Probing a new strongly interacting sector via composite diboson resonances
Abstract
Diphoton resonance was a crucial discovery mode for the 125 GeV Standard Model Higgs boson at the Large Hadron Collider (LHC). This mode or the more general diboson modes may also play an important role in probing for new physics beyond the Standard Model. In this paper, we consider the possibility that a diphoton resonance is due to a composite scalar or pseudoscalar boson, whose constituents are either new hyperquarks Q or scalar hyperquarks Q˜ confined by a new hypercolor force at a confinement scale Λh. Assuming the mass mQ (or mQ˜) ≫Λh, a diphoton resonance could be interpreted as either a QQ¯(S10) state ηQ with JPC=0-+ or a Q˜Q˜†(S01) state ηQ˜ with JPC=0++. For the QQ¯ scenario, there will be a spin-triplet partner ψQ which is slightly heavier than ηQ due to the hyperfine interactions mediated by hypercolor gluon exchange; while for the Q˜Q˜† scenario, the spin-triplet partner χQ˜ arises from higher radial excitation with nonzero orbital angular momentum.

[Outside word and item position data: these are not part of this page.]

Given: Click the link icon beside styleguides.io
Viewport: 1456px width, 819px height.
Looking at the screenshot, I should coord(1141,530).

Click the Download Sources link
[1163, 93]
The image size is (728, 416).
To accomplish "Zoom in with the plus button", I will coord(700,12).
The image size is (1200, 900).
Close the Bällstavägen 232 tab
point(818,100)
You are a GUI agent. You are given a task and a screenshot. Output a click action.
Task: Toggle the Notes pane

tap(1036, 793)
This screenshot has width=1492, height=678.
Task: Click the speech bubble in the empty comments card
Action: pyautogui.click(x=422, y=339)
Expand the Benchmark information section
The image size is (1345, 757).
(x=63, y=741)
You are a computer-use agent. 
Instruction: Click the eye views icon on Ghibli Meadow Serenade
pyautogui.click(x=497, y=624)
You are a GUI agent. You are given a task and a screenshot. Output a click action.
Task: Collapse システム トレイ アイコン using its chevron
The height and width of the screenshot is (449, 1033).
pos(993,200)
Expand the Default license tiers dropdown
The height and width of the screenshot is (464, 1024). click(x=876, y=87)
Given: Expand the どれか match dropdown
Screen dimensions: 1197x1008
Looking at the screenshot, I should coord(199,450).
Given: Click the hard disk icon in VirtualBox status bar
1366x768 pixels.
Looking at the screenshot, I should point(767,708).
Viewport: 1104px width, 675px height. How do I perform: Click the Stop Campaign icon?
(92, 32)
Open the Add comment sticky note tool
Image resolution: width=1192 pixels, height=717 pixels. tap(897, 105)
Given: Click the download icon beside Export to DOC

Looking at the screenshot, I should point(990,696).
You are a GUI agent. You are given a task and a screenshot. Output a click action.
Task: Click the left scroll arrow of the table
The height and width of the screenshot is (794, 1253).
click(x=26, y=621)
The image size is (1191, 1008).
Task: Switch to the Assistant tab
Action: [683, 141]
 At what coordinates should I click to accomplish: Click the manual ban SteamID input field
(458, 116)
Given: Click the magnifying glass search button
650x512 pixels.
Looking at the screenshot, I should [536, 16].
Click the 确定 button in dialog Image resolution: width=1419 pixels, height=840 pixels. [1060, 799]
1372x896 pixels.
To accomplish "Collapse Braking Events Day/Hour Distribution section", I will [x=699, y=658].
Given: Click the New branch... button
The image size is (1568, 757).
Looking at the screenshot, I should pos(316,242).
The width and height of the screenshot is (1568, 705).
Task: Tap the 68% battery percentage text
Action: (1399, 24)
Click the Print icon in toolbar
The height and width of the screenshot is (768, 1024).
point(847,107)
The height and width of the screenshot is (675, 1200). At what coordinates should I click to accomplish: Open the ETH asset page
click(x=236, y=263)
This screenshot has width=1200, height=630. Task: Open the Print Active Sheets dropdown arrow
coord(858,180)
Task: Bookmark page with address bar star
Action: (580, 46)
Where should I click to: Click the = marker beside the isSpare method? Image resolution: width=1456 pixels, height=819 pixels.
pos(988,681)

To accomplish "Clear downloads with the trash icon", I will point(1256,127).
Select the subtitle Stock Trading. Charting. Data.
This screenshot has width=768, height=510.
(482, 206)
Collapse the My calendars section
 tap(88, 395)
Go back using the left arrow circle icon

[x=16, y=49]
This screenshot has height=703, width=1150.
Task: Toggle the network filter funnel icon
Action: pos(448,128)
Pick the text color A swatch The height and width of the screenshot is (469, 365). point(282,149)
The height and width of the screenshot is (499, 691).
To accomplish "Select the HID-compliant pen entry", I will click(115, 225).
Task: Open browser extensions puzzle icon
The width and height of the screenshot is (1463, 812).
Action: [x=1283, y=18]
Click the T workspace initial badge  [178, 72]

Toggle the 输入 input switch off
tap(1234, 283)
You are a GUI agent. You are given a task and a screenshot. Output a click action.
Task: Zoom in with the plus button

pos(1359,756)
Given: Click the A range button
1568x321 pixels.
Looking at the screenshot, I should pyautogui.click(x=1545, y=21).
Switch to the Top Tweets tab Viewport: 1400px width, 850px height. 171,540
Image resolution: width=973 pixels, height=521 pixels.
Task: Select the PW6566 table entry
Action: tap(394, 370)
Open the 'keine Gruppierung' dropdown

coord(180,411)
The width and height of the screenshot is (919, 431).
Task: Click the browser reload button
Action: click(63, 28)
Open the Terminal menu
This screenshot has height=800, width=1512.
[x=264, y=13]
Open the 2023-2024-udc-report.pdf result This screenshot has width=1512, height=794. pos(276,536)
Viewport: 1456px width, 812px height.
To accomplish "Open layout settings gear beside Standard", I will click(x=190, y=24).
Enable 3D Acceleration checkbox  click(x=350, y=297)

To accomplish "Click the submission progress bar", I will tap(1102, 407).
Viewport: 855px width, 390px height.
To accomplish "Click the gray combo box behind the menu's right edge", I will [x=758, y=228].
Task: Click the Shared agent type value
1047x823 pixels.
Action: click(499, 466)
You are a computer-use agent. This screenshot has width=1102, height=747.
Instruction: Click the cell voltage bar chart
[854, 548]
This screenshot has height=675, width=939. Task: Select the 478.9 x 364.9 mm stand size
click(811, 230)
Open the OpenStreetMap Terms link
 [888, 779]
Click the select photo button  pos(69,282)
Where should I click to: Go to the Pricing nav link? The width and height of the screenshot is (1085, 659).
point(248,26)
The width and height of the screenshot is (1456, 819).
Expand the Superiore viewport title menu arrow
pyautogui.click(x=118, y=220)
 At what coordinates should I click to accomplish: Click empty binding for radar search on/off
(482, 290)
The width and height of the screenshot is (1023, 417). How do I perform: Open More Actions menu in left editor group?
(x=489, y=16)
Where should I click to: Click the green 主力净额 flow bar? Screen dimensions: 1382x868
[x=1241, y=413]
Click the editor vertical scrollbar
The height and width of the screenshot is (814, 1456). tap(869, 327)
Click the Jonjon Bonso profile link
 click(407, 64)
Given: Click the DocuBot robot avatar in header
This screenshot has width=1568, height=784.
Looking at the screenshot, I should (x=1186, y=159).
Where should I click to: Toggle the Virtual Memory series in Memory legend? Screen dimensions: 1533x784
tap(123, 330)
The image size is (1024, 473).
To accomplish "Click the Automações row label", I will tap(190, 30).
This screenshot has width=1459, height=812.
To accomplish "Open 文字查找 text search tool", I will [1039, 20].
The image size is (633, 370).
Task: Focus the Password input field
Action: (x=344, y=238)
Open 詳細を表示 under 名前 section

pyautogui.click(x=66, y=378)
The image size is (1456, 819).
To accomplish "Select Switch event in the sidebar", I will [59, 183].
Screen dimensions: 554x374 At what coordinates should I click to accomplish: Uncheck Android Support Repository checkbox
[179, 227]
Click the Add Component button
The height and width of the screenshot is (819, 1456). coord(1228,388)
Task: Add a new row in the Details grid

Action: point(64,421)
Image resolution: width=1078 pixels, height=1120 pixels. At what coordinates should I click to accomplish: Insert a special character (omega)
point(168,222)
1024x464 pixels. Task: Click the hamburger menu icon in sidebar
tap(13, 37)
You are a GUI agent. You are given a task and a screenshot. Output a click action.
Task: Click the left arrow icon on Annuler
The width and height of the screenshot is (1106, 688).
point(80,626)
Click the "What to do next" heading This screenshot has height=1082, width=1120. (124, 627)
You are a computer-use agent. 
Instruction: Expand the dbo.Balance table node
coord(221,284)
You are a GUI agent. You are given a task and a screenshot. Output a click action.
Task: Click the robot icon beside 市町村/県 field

We consider productions and decays of ηQ, ηQ˜, ψQ, and χQ˜ at the LHC using the nonrelativistic QCD factorization approach. We discuss how to test these scenarios by using the Drell-Yan process and the forward dijet azimuthal angular distributions to determine the JPC quantum number of the diphoton resonance. Constraints on the parameter space can be obtained by interpreting some of the small diphoton “excesses” reported by the LHC as the composite scalar or pseudoscalar of the model. Another important test of the model is the presence of a nearby hypercolor-singlet but color-octet state like the S01 state ηQ8 or ηQ˜8, which can also be constrained by dijet or monojet plus monophoton data. Both possibilities of a large or small width of the resonance can be accommodated, depending on whether the hyper-glueball states are kinematically allowed in the final state or not.